The Lynx should actually be an interesting team to watch this season. The young, emerging talent, led by Augustus and Wiggins, will be fun to see flying down the court and shooting at will. The point guard tandem, if Harding can get healthy and stay that way, is a fascinating contrast in styles that could combine nicely if Don Zierden can find a way to use both of them. But they’ve got the least talented group of posts in the league, and it’s not even all that close (except for Atlanta, who doesn’t count, and probably have more talent anyway). I’d love to see them prove me wrong, but barring a big trade it looks like another trip to the lottery and more prayers to the ping-pong ball gods for the Lynx.

 

Significant additions: LaToya Pringle, Le’Coe Willingham, Barbara Farris
Significant losses: PENNY TAYLOR, Kelly Schumacher, Belinda Snell, coach Paul Westhead

Probable starting lineup:
PG: Kelly Miller
SG: Cappie Pondexter
SF: Diana Taurasi
PF: Eeeeeeeeeek!
C: Tangela Smith

Bench includes: Kelly Mazzante, Pringle, Willingham, Farris (one of whom will have to start, obviously), Jennifer Derevjanik

Remember Marlon Brando as Stanley Kowalski in the classic film version of ‘A Streetcar Named Desire’? That’s what springs to mind when I think of Mercury fans in recent weeks, but instead of anguished cries of “Stella!” it’s screams of “Penny!” that have rent the air in Phoenix (in my overactive imagination, at least). Penny Taylor and the Mercury recently announced that Taylor will miss at least the pre-Olympic part of the WNBA season to rest and train with the Australian national team, which in practice means no Taylor for a minimum of 27 of the 34 regular season games. A legitimate MVP candidate in 2007, Taylor made a lot of what Phoenix did last season possible, and without her it’s going to be very, very difficult to repeat the feats of a year ago.

━━━━━━━━

### PARTS OF THE EXERCISE:
1. From the basketball preview, reproduce word for word the stretch from "Significant additions: LaToya" through "PF: Eeeeeeeeeek!".
2. According to the basketball preview, how many regular season games will Penny Taylor miss at a minimum?

### DATA EXTRACT:

━━━━━━━━

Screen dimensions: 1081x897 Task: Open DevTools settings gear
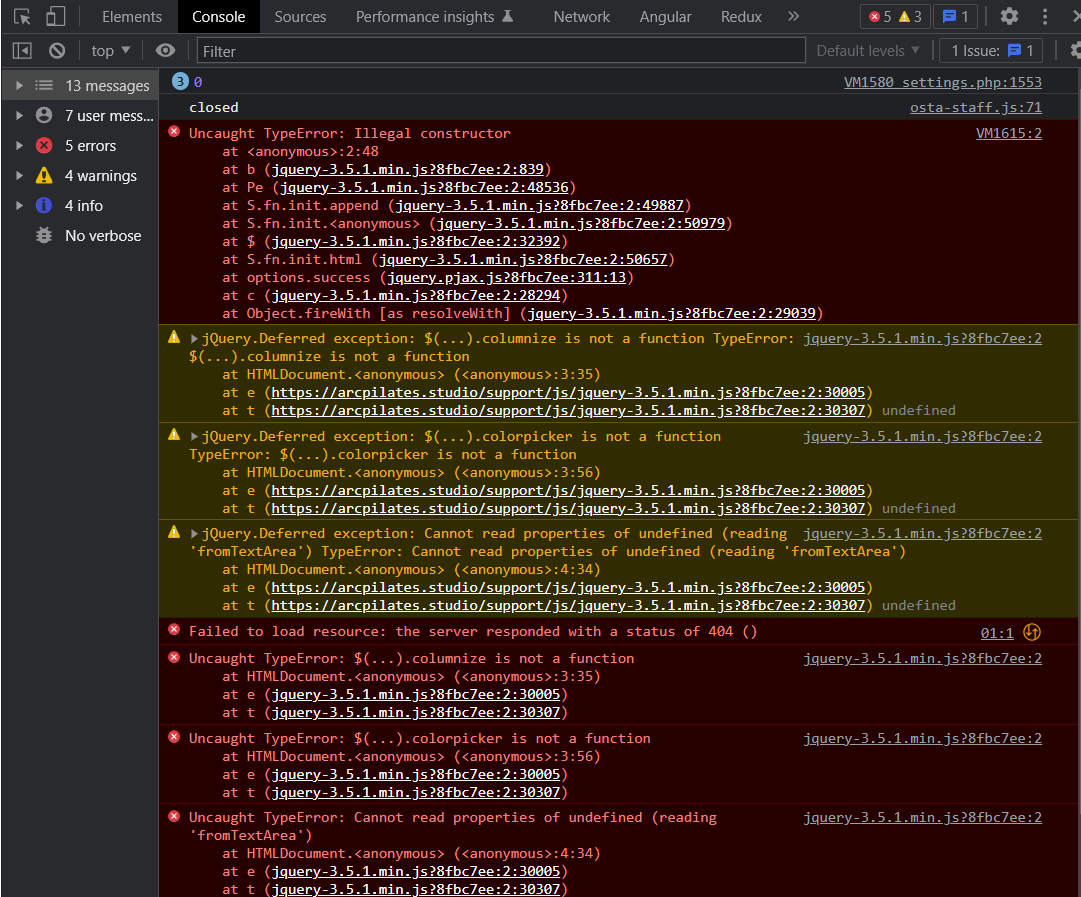[x=1009, y=16]
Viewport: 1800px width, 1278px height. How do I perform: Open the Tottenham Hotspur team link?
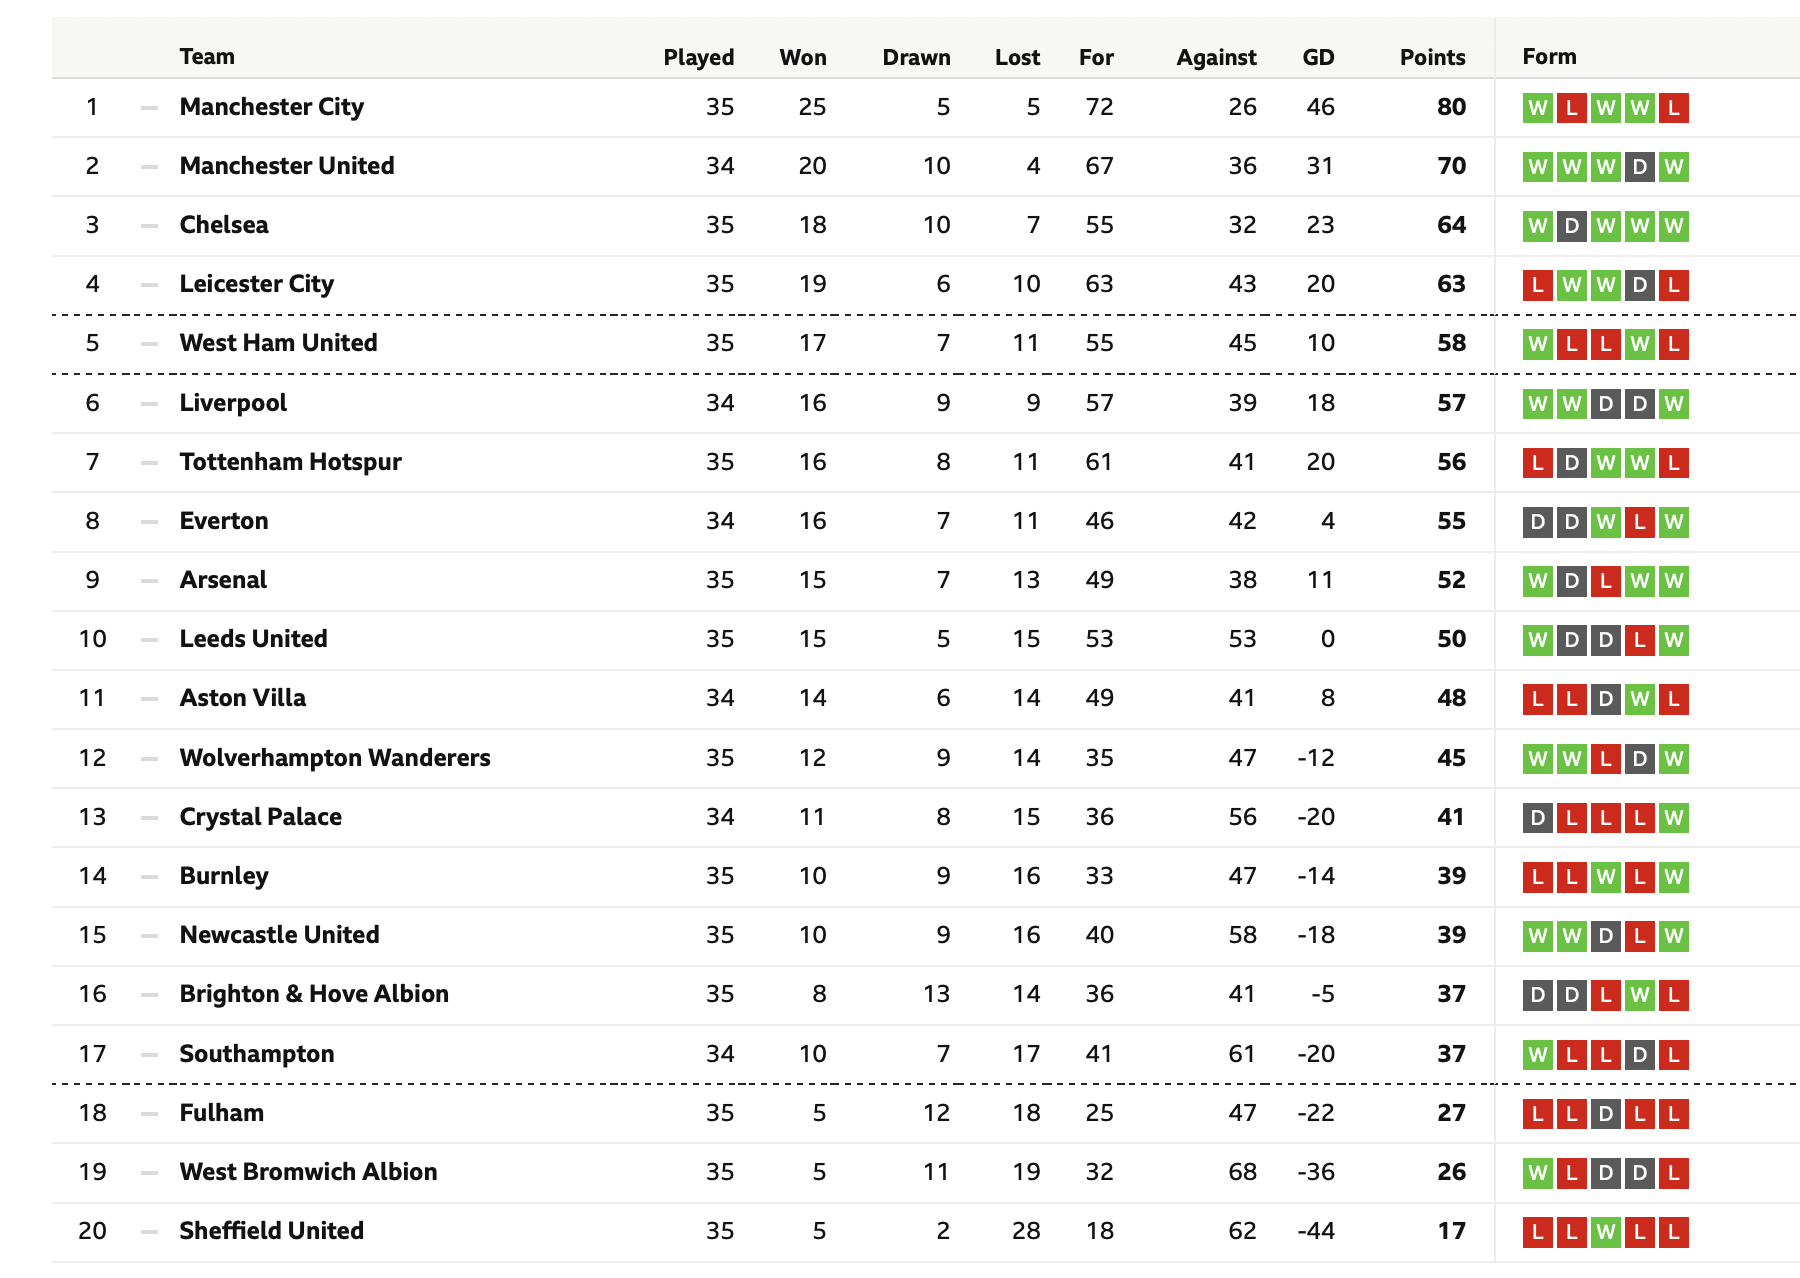[x=290, y=462]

━━━━━━━━

### EXPECTED OUTPUTS:
1.
Significant additions: LaToya Pringle, Le’Coe Willingham, Barbara Farris
Significant losses: PENNY TAYLOR, Kelly Schumacher, Belinda Snell, coach Paul Westhead

Probable starting lineup:
PG: Kelly Miller
SG: Cappie Pondexter
SF: Diana Taurasi
PF: Eeeeeeeeeek!

2. At least 27 of the 34 regular season games.